Expandindo com o dinheiro dos contribuintes

Chambers espera atender mais alunos de baixa renda no ano letivo de 2025-2026, graças a uma lei, assinada pelo governador Brian Kemp, da Geórgia, em abril, que proporcionará uma conta-poupança educacional de US$ 6.500 para pais que retirarem seus filhos das escolas públicas ranqueadas abaixo de 25 pontos. Terão prioridade as famílias com quatro pessoas que ganhem menos de US$ 125 mil.

Nem todas as microescolas vão querer participar do programa. Embora o regulamento detalhado ainda não tenha sido divulgado, as escolas que aceitarem o dinheiro deverão fazer provas anuais padronizadas de matemática e inglês e comunicar os resultados ao estado. Também terão de contratar pelo menos um professor com titulação.

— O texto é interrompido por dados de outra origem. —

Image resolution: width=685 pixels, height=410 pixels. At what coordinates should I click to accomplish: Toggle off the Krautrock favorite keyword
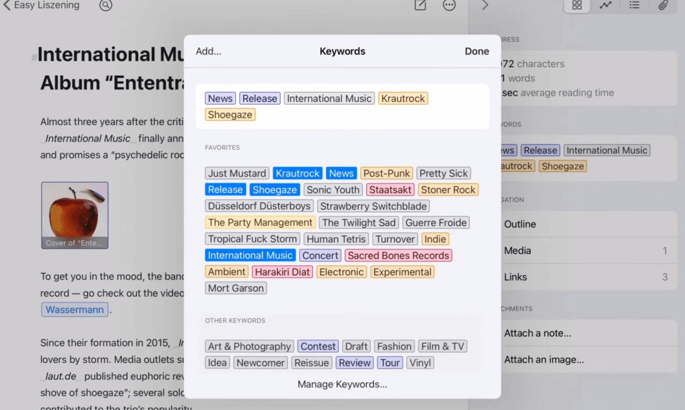(x=297, y=173)
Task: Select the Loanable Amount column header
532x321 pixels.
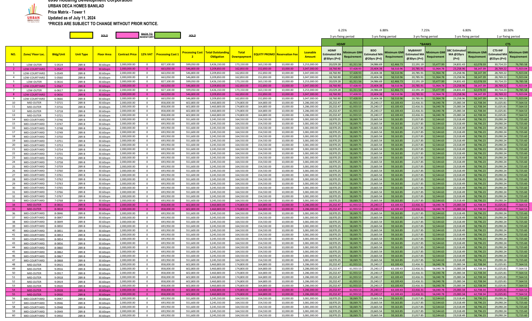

Microescolas não precisam seguir a lei federal sobre deficiência Audra Melton/The New York Times - 19.04.2024

Algumas microescolas estão formalizando sua situação. Keyanna e Jamal Moreau solicitaram credenciamento de escola privada para a Academia Preparatória Choice, em Lilburn, na Geórgia. O programa deles começou como uma microescola, mas depois de seis anos não é mais tão micro. Hoje atende 40 alunos, de oito a 17 anos, em um prédio que já foi escritório de advocacia. Moreau, que estudou pedagogia na faculdade, fundou a escola depois que os próprios filhos tiveram dificuldades para ler.

O programa é laico e, assim como os Moreau, quase todos os alunos são negros. O rigor é o foco principal. Em um dia de abril, os alunos mais velhos estudavam a raiz das palavras gregas e romanas, enquanto os mais novos construíam motores eletromagnéticos simples, com fios e baterias espalhados sobre uma mesa grande.

Harmony, de 11 anos, explicou por que esse ambiente funciona melhor para ela do que a escola pública: aqui, um adulto se senta a seu lado e explica cada lição ou conceito, passo a passo.

Moreau comentou que a maioria dos pais preferiria a escola pública se ela funcionasse para os filhos, porque é gratuita e os alunos têm acesso a clubes, equipes esportivas e a uma turma maior. Mas, na realidade, segundo ela, esta frequentemente aprova alunos negros que não dominam os conceitos básicos das séries em que estão. “Quando se matriculam no meu programa, tenho de reconstruir meus alunos. Eles acham que não conseguem aprender, que são burros, que ninguém é capaz de ensiná-los. Mas, agora, os pais deles estão acordando, especialmente na comunidade negra.”